(Pixel coordinate grounding data)
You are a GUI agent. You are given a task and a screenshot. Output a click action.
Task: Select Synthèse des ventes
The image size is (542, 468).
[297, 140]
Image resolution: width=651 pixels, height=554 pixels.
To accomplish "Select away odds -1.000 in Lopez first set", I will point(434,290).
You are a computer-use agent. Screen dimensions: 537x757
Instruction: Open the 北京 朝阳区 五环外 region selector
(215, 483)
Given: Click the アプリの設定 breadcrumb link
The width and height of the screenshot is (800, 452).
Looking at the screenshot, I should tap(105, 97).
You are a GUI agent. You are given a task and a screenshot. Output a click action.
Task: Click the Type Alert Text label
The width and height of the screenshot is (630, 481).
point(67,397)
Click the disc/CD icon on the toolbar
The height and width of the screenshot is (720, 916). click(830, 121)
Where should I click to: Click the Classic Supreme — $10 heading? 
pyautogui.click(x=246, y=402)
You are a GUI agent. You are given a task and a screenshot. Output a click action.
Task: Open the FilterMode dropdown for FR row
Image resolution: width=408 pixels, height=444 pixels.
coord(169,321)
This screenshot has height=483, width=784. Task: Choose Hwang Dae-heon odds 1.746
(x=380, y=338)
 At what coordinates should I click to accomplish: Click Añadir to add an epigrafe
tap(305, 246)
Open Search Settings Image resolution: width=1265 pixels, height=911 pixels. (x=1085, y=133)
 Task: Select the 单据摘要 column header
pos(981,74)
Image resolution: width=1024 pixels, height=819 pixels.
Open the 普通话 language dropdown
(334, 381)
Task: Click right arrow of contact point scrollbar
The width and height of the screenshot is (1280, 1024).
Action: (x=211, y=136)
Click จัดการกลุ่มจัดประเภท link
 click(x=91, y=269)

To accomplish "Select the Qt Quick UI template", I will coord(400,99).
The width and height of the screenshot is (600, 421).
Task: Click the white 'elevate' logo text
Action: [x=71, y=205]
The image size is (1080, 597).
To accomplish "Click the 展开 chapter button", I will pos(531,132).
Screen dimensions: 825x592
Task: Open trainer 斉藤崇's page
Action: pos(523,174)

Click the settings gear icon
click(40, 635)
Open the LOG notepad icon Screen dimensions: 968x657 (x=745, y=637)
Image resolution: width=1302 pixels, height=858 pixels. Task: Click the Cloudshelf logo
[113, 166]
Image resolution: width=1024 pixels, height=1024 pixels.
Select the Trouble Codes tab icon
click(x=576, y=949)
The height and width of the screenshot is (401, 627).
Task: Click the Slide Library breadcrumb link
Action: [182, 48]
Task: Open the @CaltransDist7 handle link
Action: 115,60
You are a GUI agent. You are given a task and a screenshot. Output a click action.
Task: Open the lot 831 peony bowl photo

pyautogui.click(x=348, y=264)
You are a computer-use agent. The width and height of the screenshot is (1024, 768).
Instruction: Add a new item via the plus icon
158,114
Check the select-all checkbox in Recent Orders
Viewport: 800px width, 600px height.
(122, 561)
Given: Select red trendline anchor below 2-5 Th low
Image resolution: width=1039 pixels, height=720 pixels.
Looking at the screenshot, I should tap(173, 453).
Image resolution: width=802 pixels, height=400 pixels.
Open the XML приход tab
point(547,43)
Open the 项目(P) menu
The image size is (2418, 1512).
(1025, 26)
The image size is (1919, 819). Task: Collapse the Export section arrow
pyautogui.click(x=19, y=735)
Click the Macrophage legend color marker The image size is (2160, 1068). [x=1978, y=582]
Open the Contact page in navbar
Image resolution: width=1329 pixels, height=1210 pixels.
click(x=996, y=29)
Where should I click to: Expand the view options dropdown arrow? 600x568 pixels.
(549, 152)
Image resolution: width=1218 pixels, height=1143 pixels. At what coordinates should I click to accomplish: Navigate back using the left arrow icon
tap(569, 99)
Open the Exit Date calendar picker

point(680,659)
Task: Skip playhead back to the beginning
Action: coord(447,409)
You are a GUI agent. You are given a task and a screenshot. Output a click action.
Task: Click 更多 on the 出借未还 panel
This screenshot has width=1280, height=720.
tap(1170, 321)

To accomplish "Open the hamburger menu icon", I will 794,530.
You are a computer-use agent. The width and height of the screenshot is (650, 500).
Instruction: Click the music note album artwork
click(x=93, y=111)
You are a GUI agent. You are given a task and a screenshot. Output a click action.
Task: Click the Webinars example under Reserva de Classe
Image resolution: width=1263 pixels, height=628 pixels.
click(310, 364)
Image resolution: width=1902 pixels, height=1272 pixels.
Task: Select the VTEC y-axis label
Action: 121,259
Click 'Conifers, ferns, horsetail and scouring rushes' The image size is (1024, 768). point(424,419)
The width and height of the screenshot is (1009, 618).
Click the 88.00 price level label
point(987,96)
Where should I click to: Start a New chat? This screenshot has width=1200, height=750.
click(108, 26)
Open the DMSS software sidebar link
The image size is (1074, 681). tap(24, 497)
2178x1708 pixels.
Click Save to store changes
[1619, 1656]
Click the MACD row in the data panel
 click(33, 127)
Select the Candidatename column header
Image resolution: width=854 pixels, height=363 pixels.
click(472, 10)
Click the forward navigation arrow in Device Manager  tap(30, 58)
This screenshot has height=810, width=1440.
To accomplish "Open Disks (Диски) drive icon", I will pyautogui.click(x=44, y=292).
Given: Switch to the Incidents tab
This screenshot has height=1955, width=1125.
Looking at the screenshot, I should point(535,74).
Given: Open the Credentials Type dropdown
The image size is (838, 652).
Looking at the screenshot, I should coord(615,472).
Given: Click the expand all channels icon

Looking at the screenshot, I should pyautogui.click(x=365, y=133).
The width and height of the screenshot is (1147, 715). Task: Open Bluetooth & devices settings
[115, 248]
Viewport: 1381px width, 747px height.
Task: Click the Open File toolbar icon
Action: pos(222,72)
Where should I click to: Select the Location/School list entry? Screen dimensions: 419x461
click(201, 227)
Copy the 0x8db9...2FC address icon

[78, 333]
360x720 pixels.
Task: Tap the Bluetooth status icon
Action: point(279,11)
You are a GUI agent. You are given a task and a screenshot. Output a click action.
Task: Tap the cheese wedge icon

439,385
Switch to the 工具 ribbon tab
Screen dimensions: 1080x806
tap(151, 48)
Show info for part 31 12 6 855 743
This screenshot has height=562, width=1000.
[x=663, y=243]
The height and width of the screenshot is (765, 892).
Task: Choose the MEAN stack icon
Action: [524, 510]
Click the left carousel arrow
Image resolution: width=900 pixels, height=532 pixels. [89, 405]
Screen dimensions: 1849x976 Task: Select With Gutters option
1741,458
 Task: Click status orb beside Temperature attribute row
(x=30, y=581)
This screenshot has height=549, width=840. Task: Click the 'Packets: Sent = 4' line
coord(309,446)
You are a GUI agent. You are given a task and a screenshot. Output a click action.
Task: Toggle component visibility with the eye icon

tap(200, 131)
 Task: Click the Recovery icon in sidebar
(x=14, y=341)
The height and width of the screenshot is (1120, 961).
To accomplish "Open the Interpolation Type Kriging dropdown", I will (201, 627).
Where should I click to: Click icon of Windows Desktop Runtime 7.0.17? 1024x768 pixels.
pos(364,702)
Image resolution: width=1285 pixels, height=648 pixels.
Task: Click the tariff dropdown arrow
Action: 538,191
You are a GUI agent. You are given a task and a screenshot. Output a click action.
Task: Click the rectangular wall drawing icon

What needs to be done → Once you have read the records, write every one of them out again exactly.

Solution to this exercise →
You are a GUI agent. You are given a task and a screenshot. Output a click action.
Task: Select Synthèse des ventes
The image size is (542, 468).
[297, 140]
Image resolution: width=651 pixels, height=554 pixels.
To accomplish "Select away odds -1.000 in Lopez first set", I will point(434,290).
You are a computer-use agent. Screen dimensions: 537x757
Instruction: Open the 北京 朝阳区 五环外 region selector
(215, 483)
Given: Click the アプリの設定 breadcrumb link
The width and height of the screenshot is (800, 452).
Looking at the screenshot, I should tap(105, 97).
You are a GUI agent. You are given a task and a screenshot. Output a click action.
Task: Click the Type Alert Text label
The width and height of the screenshot is (630, 481).
point(67,397)
Click the disc/CD icon on the toolbar
The height and width of the screenshot is (720, 916). click(830, 121)
Where should I click to: Click the Classic Supreme — $10 heading? 
pyautogui.click(x=246, y=402)
You are a GUI agent. You are given a task and a screenshot. Output a click action.
Task: Open the FilterMode dropdown for FR row
Image resolution: width=408 pixels, height=444 pixels.
coord(169,321)
This screenshot has height=483, width=784. Task: Choose Hwang Dae-heon odds 1.746
(x=380, y=338)
 At what coordinates should I click to accomplish: Click Añadir to add an epigrafe
tap(305, 246)
Open Search Settings Image resolution: width=1265 pixels, height=911 pixels. (x=1085, y=133)
 Task: Select the 单据摘要 column header
pos(981,74)
Image resolution: width=1024 pixels, height=819 pixels.
Open the 普通话 language dropdown
(334, 381)
Task: Click right arrow of contact point scrollbar
The width and height of the screenshot is (1280, 1024).
Action: (x=211, y=136)
Click จัดการกลุ่มจัดประเภท link
 click(x=91, y=269)

To accomplish "Select the Qt Quick UI template", I will coord(400,99).
The width and height of the screenshot is (600, 421).
Task: Click the white 'elevate' logo text
Action: [x=71, y=205]
The image size is (1080, 597).
To accomplish "Click the 展开 chapter button", I will pos(531,132).
Screen dimensions: 825x592
Task: Open trainer 斉藤崇's page
Action: pos(523,174)

Click the settings gear icon
click(40, 635)
Open the LOG notepad icon Screen dimensions: 968x657 (x=745, y=637)
Image resolution: width=1302 pixels, height=858 pixels. Task: Click the Cloudshelf logo
[113, 166]
Image resolution: width=1024 pixels, height=1024 pixels.
Select the Trouble Codes tab icon
click(x=576, y=949)
The height and width of the screenshot is (401, 627).
Task: Click the Slide Library breadcrumb link
Action: [182, 48]
Task: Open the @CaltransDist7 handle link
Action: 115,60
You are a GUI agent. You are given a task and a screenshot. Output a click action.
Task: Open the lot 831 peony bowl photo

pyautogui.click(x=348, y=264)
You are a computer-use agent. The width and height of the screenshot is (1024, 768).
Instruction: Add a new item via the plus icon
158,114
Check the select-all checkbox in Recent Orders
Viewport: 800px width, 600px height.
(122, 561)
Given: Select red trendline anchor below 2-5 Th low
Image resolution: width=1039 pixels, height=720 pixels.
Looking at the screenshot, I should tap(173, 453).
Image resolution: width=802 pixels, height=400 pixels.
Open the XML приход tab
point(547,43)
Open the 项目(P) menu
The image size is (2418, 1512).
(1025, 26)
The image size is (1919, 819). Task: Collapse the Export section arrow
pyautogui.click(x=19, y=735)
Click the Macrophage legend color marker The image size is (2160, 1068). [x=1978, y=582]
Open the Contact page in navbar
Image resolution: width=1329 pixels, height=1210 pixels.
click(x=996, y=29)
Where should I click to: Expand the view options dropdown arrow? 600x568 pixels.
(549, 152)
Image resolution: width=1218 pixels, height=1143 pixels. At what coordinates should I click to accomplish: Navigate back using the left arrow icon
tap(569, 99)
Open the Exit Date calendar picker

point(680,659)
Task: Skip playhead back to the beginning
Action: coord(447,409)
You are a GUI agent. You are given a task and a screenshot. Output a click action.
Task: Click 更多 on the 出借未还 panel
This screenshot has width=1280, height=720.
tap(1170, 321)

To accomplish "Open the hamburger menu icon", I will 794,530.
You are a computer-use agent. The width and height of the screenshot is (650, 500).
Instruction: Click the music note album artwork
click(x=93, y=111)
You are a GUI agent. You are given a task and a screenshot. Output a click action.
Task: Click the Webinars example under Reserva de Classe
Image resolution: width=1263 pixels, height=628 pixels.
click(310, 364)
Image resolution: width=1902 pixels, height=1272 pixels.
Task: Select the VTEC y-axis label
Action: 121,259
Click 'Conifers, ferns, horsetail and scouring rushes' The image size is (1024, 768). point(424,419)
The width and height of the screenshot is (1009, 618).
Click the 88.00 price level label
point(987,96)
Where should I click to: Start a New chat? This screenshot has width=1200, height=750.
click(108, 26)
Open the DMSS software sidebar link
The image size is (1074, 681). tap(24, 497)
2178x1708 pixels.
Click Save to store changes
[1619, 1656]
Click the MACD row in the data panel
 click(33, 127)
Select the Candidatename column header
Image resolution: width=854 pixels, height=363 pixels.
click(472, 10)
Click the forward navigation arrow in Device Manager  tap(30, 58)
This screenshot has height=810, width=1440.
To accomplish "Open Disks (Диски) drive icon", I will pyautogui.click(x=44, y=292).
Given: Switch to the Incidents tab
This screenshot has height=1955, width=1125.
Looking at the screenshot, I should point(535,74).
Given: Open the Credentials Type dropdown
The image size is (838, 652).
Looking at the screenshot, I should coord(615,472).
Given: Click the expand all channels icon

Looking at the screenshot, I should pyautogui.click(x=365, y=133).
The width and height of the screenshot is (1147, 715). Task: Open Bluetooth & devices settings
[115, 248]
Viewport: 1381px width, 747px height.
Task: Click the Open File toolbar icon
Action: pos(222,72)
Where should I click to: Select the Location/School list entry? Screen dimensions: 419x461
click(201, 227)
Copy the 0x8db9...2FC address icon

[78, 333]
360x720 pixels.
Task: Tap the Bluetooth status icon
Action: point(279,11)
You are a GUI agent. You are given a task and a screenshot. Output a click action.
Task: Tap the cheese wedge icon

439,385
Switch to the 工具 ribbon tab
Screen dimensions: 1080x806
tap(151, 48)
Show info for part 31 12 6 855 743
This screenshot has height=562, width=1000.
[x=663, y=243]
The height and width of the screenshot is (765, 892).
Task: Choose the MEAN stack icon
Action: [524, 510]
Click the left carousel arrow
Image resolution: width=900 pixels, height=532 pixels. [89, 405]
Screen dimensions: 1849x976 Task: Select With Gutters option
1741,458
 Task: Click status orb beside Temperature attribute row
(x=30, y=581)
This screenshot has height=549, width=840. Task: Click the 'Packets: Sent = 4' line
coord(309,446)
You are a GUI agent. You are given a task and a screenshot. Output a click action.
Task: Toggle component visibility with the eye icon

tap(200, 131)
 Task: Click the Recovery icon in sidebar
(x=14, y=341)
The height and width of the screenshot is (1120, 961).
To accomplish "Open the Interpolation Type Kriging dropdown", I will (201, 627).
Where should I click to: Click icon of Windows Desktop Runtime 7.0.17? 1024x768 pixels.
pos(364,702)
Image resolution: width=1285 pixels, height=648 pixels.
Task: Click the tariff dropdown arrow
Action: 538,191
You are a GUI agent. You are given a task and a screenshot. Output a click action.
Task: Click the rectangular wall drawing icon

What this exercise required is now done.